» **Your goal**
Gather every line of the items below that contains the word "should", reproducing each line in full.

» **Record list**
(begin)

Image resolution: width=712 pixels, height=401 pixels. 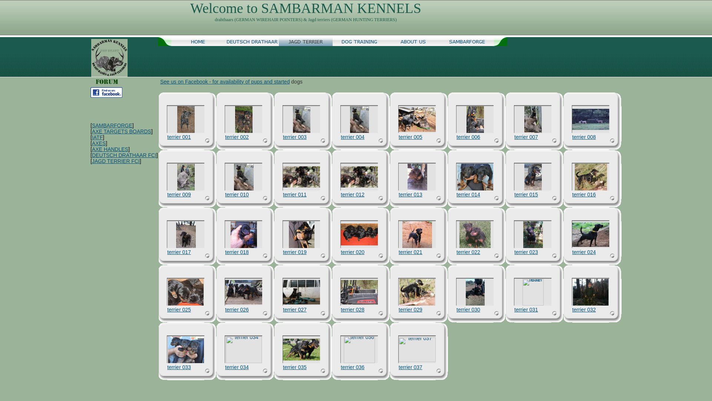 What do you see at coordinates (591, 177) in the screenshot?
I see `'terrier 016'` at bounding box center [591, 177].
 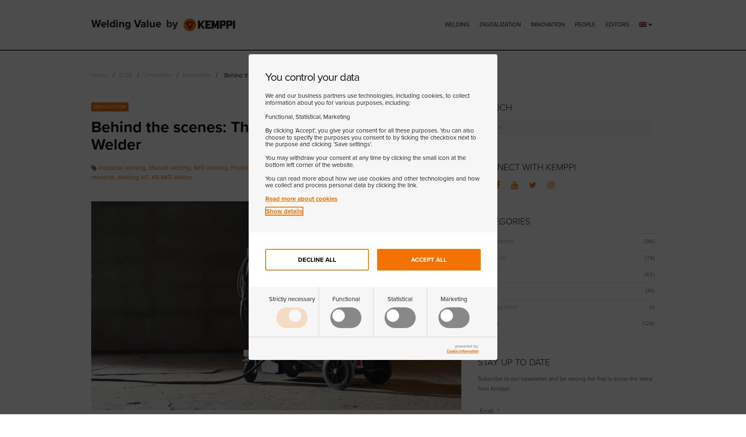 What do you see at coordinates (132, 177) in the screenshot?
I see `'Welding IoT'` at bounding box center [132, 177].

(end)
(begin)

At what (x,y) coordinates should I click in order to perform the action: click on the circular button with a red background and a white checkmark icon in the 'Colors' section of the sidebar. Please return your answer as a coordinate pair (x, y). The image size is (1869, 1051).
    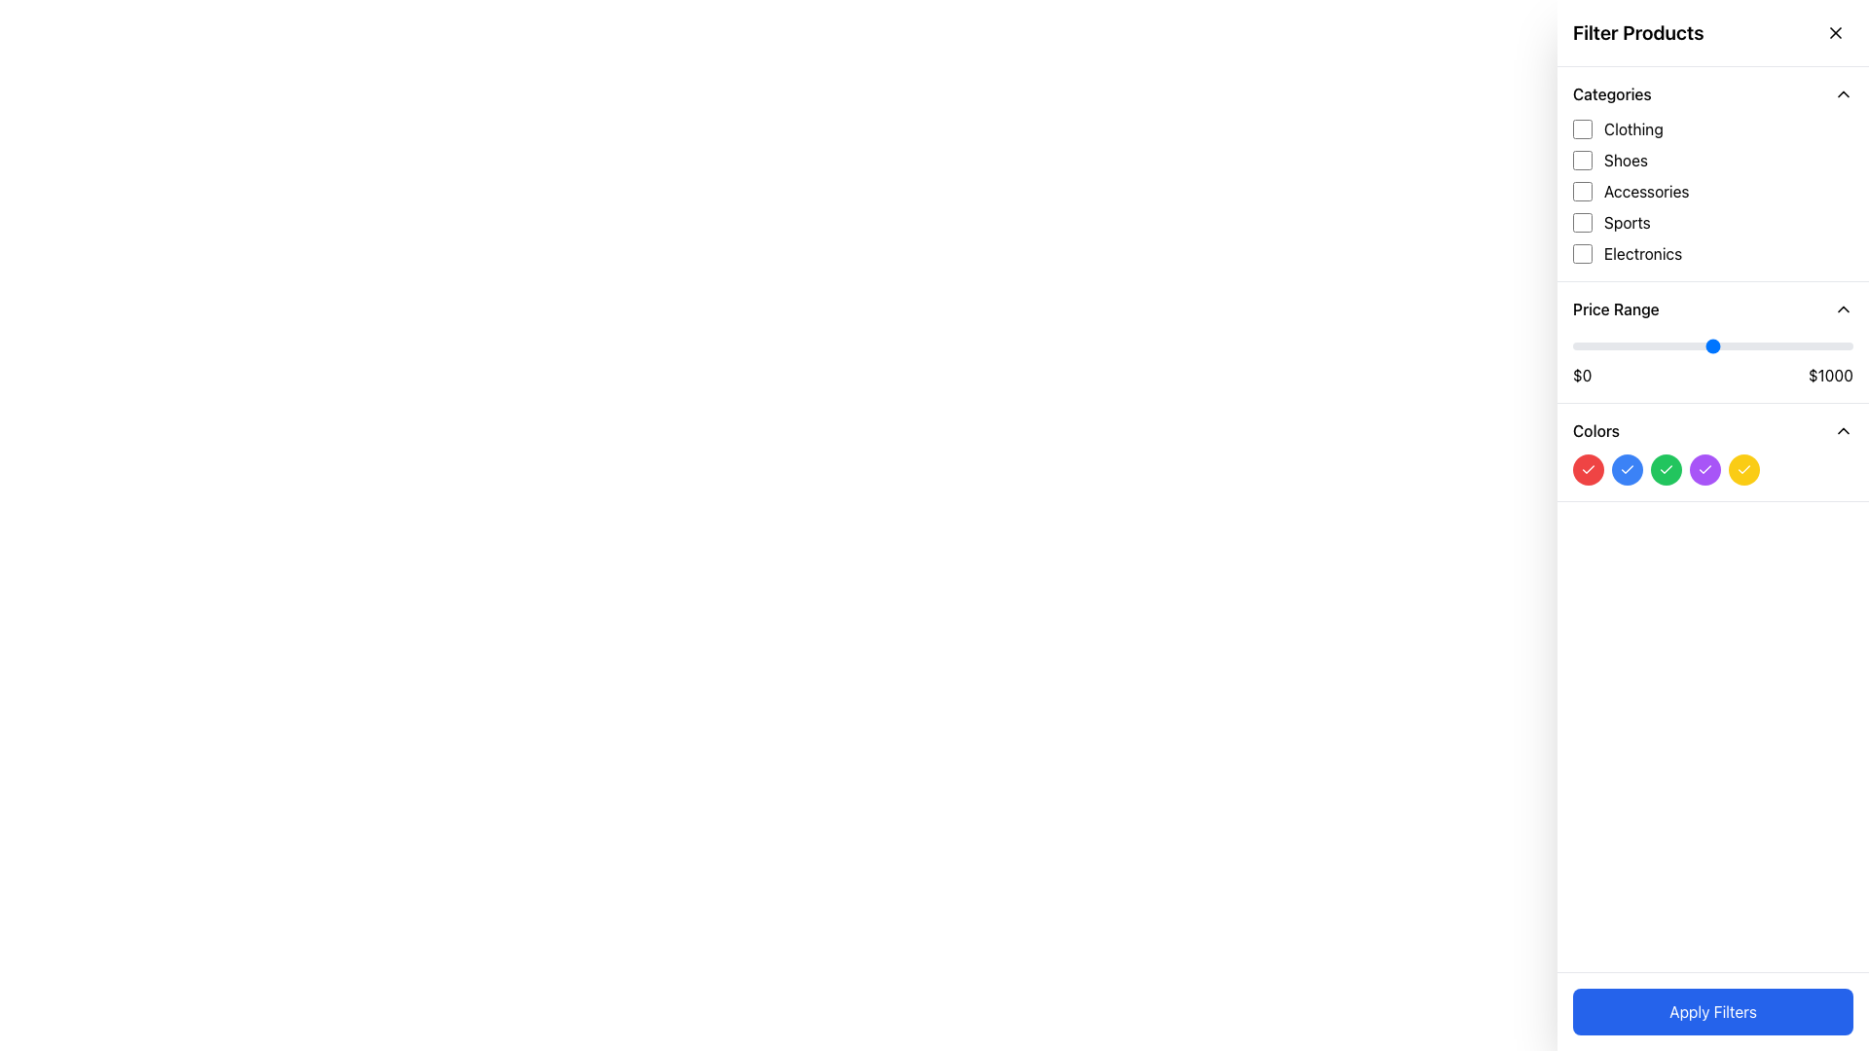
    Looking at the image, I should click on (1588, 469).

(end)

» **Solution**
At what (x,y) coordinates should I click in order to perform the action: click on the circular button with a red background and a white checkmark icon in the 'Colors' section of the sidebar. Please return your answer as a coordinate pair (x, y). The image size is (1869, 1051).
    Looking at the image, I should click on (1588, 469).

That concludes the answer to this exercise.